India's decision to exempt 80% of coal-fired thermal power plants from installing sulphur emission controls will cause 124,564 premature deaths annually, according to a study by IIT Delhi's Centre for Atmospheric Sciences.
A billion people aren't a statistic - they're a billion stories. For families living near thermal plants in Chhattisgarh and Odisha, this isn't about policy debates - it's about children with asthma and parents dying of respiratory disease.
The study reveals that completely mitigating sulphur dioxide emissions could reduce fine particulate matter concentrations by 0.3 to 12 µg/m³ across India. In eastern and central states - the country's coal belt - reductions could reach approximately 8 µg/m³, preventing 14,777 deaths from cardiovascular disease and 8,476 from respiratory causes.

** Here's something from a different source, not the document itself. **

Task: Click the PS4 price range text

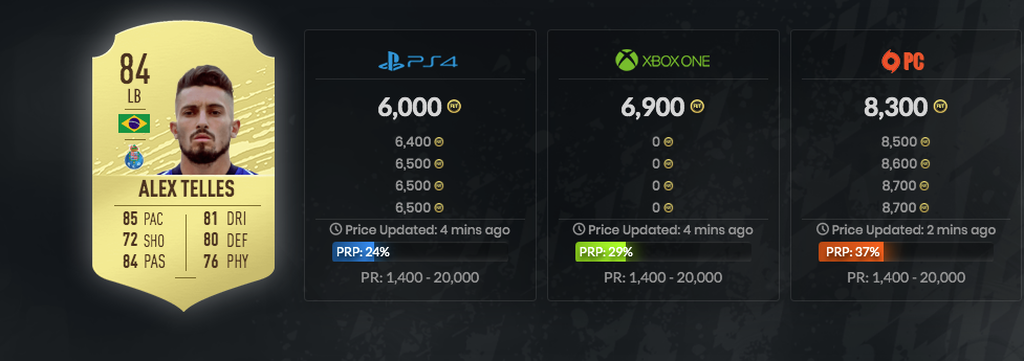Action: 420,277
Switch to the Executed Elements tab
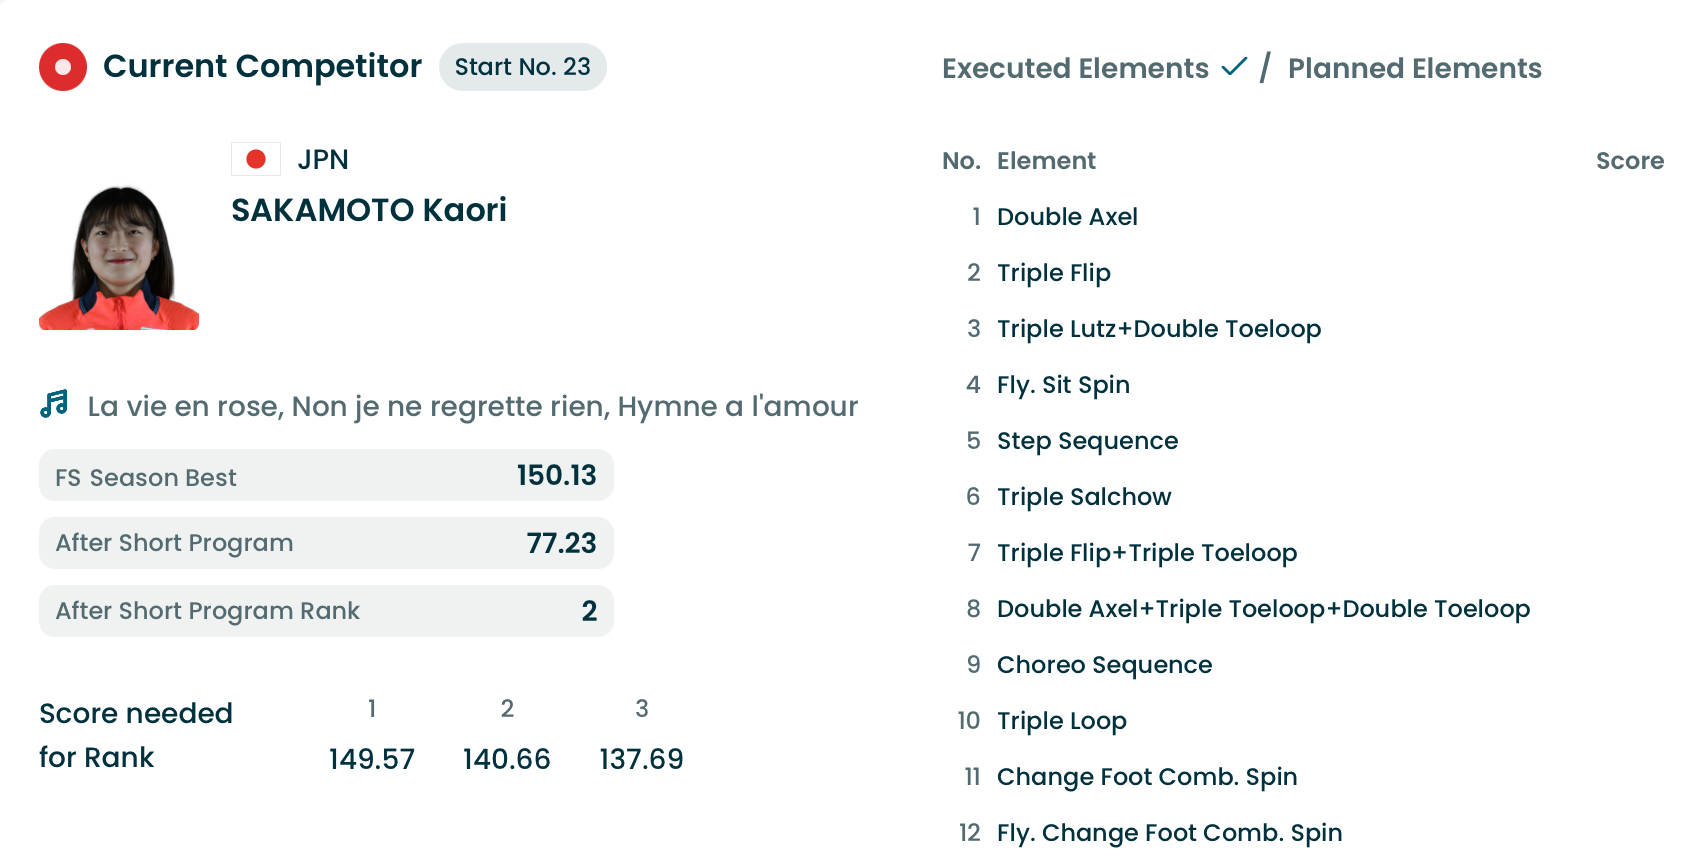The height and width of the screenshot is (866, 1708). [1075, 68]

The human cost falls disproportionately on those least equipped to bear it. Researchers emphasize that vulnerable populations - particularly Other Backward Classes (OBC) and Scheduled Castes/Tribes (SC/ST) - would gain the most from improved air quality. These communities typically live closest to industrial zones and have the least access to healthcare.
India presents a unique and troubling pattern globally. While worldwide sulphur dioxide emissions decreased from 44.11 to 19.37 thousand kilotons annually between 2005-2021, India's emissions increased from 2.36 to 5.05 thousand kilotons during the same period - rising approximately 30% by 2023.
China, facing similar development pressures, took the opposite path. Beijing mandated flue-gas desulphurisation (FGD) systems across its coal fleet, dramatically reducing emissions even as its economy grew. India's coal plants, many built in the past two decades, lack these basic pollution controls.
The regions bearing the heaviest burden are Chhattisgarh and Odisha, followed by Maharashtra and Madhya Pradesh. These states host India's largest concentration of thermal power plants, supplying electricity to much of the country while their own residents breathe toxic air.
Experts argue the economic case is clear: installing FGD systems - which reduce approximately 95% of sulphur emissions - would prove more cost-effective than the resulting healthcare expenses. The technology exists and is proven globally.
But India's power sector resists. Plant operators cite costs and technical challenges. The central government, facing pressure to keep electricity affordable and maintain coal employment, has repeatedly delayed emission deadlines.
For Sunita Devi, a farmer in Singrauli - home to India's largest concentration of coal plants - the debate is academic. Her husband died of lung disease at 48. Her children miss school regularly due to respiratory infections. The air quality index in her village regularly exceeds "hazardous" levels.
124,000 deaths per year. That's one person every four minutes. That's equivalent to a major city disappearing annually. And the toll will continue until India chooses people over convenience.